Tuesday, February 25, 2003

excerpts from a paper i had to do in taoism class, explaining my world views in the style of chuang tzu. i failed miserably at imitating the chuang-er but the ideas still remain valid.



reason. reason is the faculty that has led to man's greatest achievements. reason has removed us from mother earth's shackles, raised us above the animals and given us skyscrapers and super highways. superior intellect and logic is all that separates man from beast. advancing technology and organization harnesses the earth's resources and gives man increasing power over his environment. with this power man has carved out a kingdom for himself.



why then do we attempt to revert to our baser instincts? disregard our gift of reason and listen to emotion? emotion is quaint and antiquated. the dog at my feet loves me when i feed him, fears me when i hit him. is he any worse off than the man that cries when struck and never wonders why? we are not creatures of instinct. we have evolved sensibilites and increased mental faculties. we are entirely capable of distinguishing what we need to do over what we would like to do. yet the heart is still treasured as a valuable resource, as a signifier of how we should really do things. "follow your heart" is as ambiguous as it is useless. to follow our hearts would leave us craving the next high, placing our lives in situations that might create an emotional high and thus happiness. the alternative, knowing what does and does not matter to you, would lead to a stable mindset and not expose us to the whims and fancies of our emotion.



emotions are only the first gut instinct and are not true just because they are felt first. emotion is only our survival instinct protecting us from the carnivorous predators of yore, which no longer exist today. our logic and reason should lead us now and that reason should not be victimized or held back by the constraints of emotion.



the notion of remaining "true to yourself" is faulty. being "true to yourself" is not following your emotions or your gut instincts, it is forming a vision of yourself and then striving mightily to achieve that. if we all succumb to our baser emotions many of us would be left to wander in the proverbial desert, waiting for the next high or low to provoke us into a reaction.

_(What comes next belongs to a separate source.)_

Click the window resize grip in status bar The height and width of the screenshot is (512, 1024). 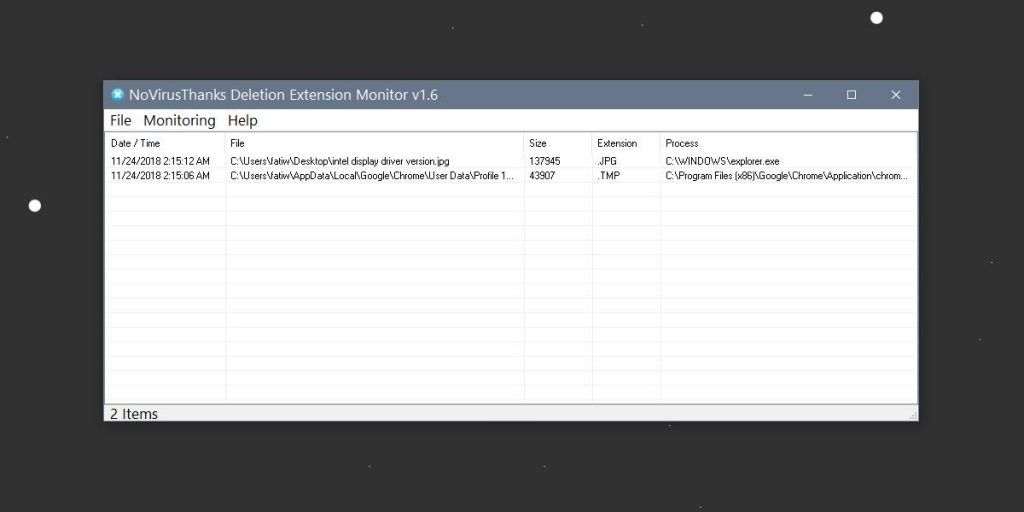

children rise and fall on the crests of emotion. they are unable to rationalize or understand why they are being mistreated or disciplined. with time however, they gain control over their emotions and gain the ability to logically work out the "whys" of a particular situation. this transition indicates a maturation from childhood to adulthood. we can see their struggle to bring together a worldview apart from their emotion in every "why" that they ask. why did you do that? why is this bad? what should i do to make you love me?



jealousy. we who look out with green eyed envy at the faces around us expose our insecurities, laundering and flashing them to the world. jealousy is the fear of being supplanted, apprehensive of losing affection or position. jealousy is binding ownership and constricting walls. jealousy creates slaves of its objects and demands attention and committment. jealousy supplants the rights of an individual and demands a power struggle between what is yours and what is mine. the face of jealousy is twisted and contorted, the eyes darting and probing. the mind of jealousy is fetid and putrid, scheming always to garner affection and influence. the caged bird is the symbol of jealousy, a creature built for the skies, blossoming on cerulean wings but cut off from its natural environment by unbending steel bars.



the husband who seeks to bind his wife to him, taking her away to be caged, is cutting her off from the very world that she emerged from. when told that his wife was seen having dinner with a strange man, sebastian replied, "it is not my concern who her friends are, as long as i know that she loves me and will return at the end of the day to be with me, her affairs are hers." this is the ultimate refutation of jealousy, a trust that extends past the steel bars and releases the bird to fly about as it pleases.